§ SOURCE EXTRACT
--- START ---

How to Increase Your Average Revenue

Vadim Kravcenko
Vadim Kravcenko
Dec 12, 2024 · 5 min read
TL;DR Revenue per customer is the metric that matters most. Doubling your average order value has the same impact as doubling traffic -- but costs a fraction of the effort. This post covers pricing psychology, bundling, upsells, and the operational changes that actually move the number.

Revenue per customer is the metric I obsess over at SEOJuice. Not MRR. Not signups. Revenue per customer.

Here is the math: doubling your average order value has the same impact as doubling your traffic -- but it is roughly ten times easier. Most businesses pour money into acquisition. More ads, more SEO campaigns, more social posts. Meanwhile, their existing customers buy the minimum because nobody asked them to buy more. That is the cheapest growth lever you are not pulling.

I learned this the hard way. When we launched our first pricing page, we had one plan at $49/month. Clean, simple, no confusion. Also no upsell. Average revenue per customer was exactly $49. When we added a $99 plan with deeper analytics, our average jumped to $67 within two months -- not because everyone upgraded, but because enough people chose the middle option when they saw a higher anchor. That single change added more annual revenue than a quarter of content marketing.

--- END ---

§ WHAT YOU HAVE TO DO
Extract, word for word, the part of the article on raising average revenue from "Revenue per customer is the metric I" to "are not pulling.". These entries have nothing to do with the article above.

(Collected data entries)
--- START ---

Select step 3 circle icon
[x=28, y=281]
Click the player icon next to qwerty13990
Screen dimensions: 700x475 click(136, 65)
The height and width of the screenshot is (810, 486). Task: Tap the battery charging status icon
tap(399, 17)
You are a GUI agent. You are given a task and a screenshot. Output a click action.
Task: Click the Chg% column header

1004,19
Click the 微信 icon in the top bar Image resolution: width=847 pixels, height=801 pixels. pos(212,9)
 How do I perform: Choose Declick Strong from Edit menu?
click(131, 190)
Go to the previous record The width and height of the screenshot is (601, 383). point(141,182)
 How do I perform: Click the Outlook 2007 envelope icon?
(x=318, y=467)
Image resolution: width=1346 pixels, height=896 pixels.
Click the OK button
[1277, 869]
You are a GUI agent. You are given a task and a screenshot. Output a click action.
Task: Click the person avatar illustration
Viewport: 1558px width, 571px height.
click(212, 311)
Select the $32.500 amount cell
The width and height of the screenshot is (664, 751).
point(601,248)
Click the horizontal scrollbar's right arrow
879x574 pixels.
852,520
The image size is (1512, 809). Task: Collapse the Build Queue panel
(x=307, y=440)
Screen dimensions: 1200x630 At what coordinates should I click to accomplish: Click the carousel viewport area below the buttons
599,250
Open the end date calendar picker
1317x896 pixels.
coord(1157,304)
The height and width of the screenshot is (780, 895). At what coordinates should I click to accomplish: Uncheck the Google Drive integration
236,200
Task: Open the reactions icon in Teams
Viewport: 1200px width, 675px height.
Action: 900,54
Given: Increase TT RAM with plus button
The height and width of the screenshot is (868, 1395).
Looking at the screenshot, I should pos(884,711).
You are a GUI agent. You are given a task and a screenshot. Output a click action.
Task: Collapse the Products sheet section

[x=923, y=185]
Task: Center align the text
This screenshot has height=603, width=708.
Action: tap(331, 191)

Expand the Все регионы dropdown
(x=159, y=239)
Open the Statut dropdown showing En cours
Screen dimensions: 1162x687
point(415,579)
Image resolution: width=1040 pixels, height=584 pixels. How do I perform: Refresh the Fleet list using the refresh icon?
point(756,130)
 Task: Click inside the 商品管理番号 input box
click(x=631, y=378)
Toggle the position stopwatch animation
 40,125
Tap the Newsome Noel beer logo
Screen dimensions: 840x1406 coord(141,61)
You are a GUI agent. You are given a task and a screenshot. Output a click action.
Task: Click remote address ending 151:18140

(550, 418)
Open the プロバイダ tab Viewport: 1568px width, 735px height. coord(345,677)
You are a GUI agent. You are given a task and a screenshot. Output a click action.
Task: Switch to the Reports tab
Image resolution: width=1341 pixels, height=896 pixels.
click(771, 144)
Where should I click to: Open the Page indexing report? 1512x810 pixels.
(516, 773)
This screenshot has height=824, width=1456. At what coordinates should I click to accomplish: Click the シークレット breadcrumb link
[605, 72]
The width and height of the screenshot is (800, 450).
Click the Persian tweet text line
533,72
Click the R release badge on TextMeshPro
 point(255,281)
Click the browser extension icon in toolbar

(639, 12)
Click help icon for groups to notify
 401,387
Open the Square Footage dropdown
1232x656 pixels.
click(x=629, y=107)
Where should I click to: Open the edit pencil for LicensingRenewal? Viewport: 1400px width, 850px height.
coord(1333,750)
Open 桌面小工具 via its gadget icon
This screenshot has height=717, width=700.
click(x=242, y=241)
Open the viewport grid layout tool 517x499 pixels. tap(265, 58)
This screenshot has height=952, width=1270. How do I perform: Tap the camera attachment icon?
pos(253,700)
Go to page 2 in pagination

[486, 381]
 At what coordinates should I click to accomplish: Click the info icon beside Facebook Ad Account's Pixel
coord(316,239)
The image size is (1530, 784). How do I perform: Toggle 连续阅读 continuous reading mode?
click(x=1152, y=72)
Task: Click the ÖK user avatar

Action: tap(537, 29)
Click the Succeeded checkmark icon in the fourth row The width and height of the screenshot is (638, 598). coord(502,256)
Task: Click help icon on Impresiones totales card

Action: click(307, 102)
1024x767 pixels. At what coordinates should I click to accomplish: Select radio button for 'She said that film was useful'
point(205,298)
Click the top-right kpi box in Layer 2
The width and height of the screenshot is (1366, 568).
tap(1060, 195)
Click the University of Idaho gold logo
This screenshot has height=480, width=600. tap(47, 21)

--- END ---

§ WRITTEN RESPONSE
Revenue per customer is the metric I obsess over at SEOJuice. Not MRR. Not signups. Revenue per customer.

Here is the math: doubling your average order value has the same impact as doubling your traffic -- but it is roughly ten times easier. Most businesses pour money into acquisition. More ads, more SEO campaigns, more social posts. Meanwhile, their existing customers buy the minimum because nobody asked them to buy more. That is the cheapest growth lever you are not pulling.